Edite os registros desde o início até a linha com "This screenshot has height=505, width=516.", inclusive, trocando "screenshot" por "snapshot" e deixando todo o resto igual. Devolva somente esse trecho.

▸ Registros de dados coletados

○ ○ ○

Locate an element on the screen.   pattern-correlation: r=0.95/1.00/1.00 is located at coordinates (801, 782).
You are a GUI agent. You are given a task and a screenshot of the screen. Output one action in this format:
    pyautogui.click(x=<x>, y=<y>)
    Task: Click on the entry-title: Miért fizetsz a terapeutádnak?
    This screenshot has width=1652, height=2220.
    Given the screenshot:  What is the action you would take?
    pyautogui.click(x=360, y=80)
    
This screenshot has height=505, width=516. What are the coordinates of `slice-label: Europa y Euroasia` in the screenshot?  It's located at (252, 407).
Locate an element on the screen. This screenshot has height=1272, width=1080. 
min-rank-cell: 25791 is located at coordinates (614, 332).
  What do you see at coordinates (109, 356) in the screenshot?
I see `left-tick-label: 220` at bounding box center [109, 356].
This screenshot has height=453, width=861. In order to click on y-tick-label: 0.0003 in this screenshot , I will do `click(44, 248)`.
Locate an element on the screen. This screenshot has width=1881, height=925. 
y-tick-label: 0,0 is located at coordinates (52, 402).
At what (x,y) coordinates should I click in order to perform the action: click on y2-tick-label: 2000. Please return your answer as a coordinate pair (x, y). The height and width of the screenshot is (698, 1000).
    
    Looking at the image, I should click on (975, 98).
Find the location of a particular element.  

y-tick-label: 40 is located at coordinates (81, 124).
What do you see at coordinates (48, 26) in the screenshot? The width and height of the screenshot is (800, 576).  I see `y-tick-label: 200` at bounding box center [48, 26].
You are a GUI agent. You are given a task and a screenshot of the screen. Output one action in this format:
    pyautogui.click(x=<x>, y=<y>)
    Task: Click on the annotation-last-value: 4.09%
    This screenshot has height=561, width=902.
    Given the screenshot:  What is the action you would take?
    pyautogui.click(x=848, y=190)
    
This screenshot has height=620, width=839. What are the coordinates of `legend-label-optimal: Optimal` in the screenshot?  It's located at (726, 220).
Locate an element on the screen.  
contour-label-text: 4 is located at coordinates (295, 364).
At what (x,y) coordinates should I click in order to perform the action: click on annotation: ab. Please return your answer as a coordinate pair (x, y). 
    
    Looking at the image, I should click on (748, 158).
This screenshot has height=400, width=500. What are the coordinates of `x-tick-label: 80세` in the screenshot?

○ ○ ○

▸ Resposta da tarefa
Locate an element on the screen.   pattern-correlation: r=0.95/1.00/1.00 is located at coordinates (801, 782).
You are a GUI agent. You are given a task and a snapshot of the screen. Output one action in this format:
    pyautogui.click(x=<x>, y=<y>)
    Task: Click on the entry-title: Miért fizetsz a terapeutádnak?
    This snapshot has width=1652, height=2220.
    Given the snapshot:  What is the action you would take?
    pyautogui.click(x=360, y=80)
    
This snapshot has height=505, width=516. What are the coordinates of `slice-label: Europa y Euroasia` in the snapshot?  It's located at (252, 407).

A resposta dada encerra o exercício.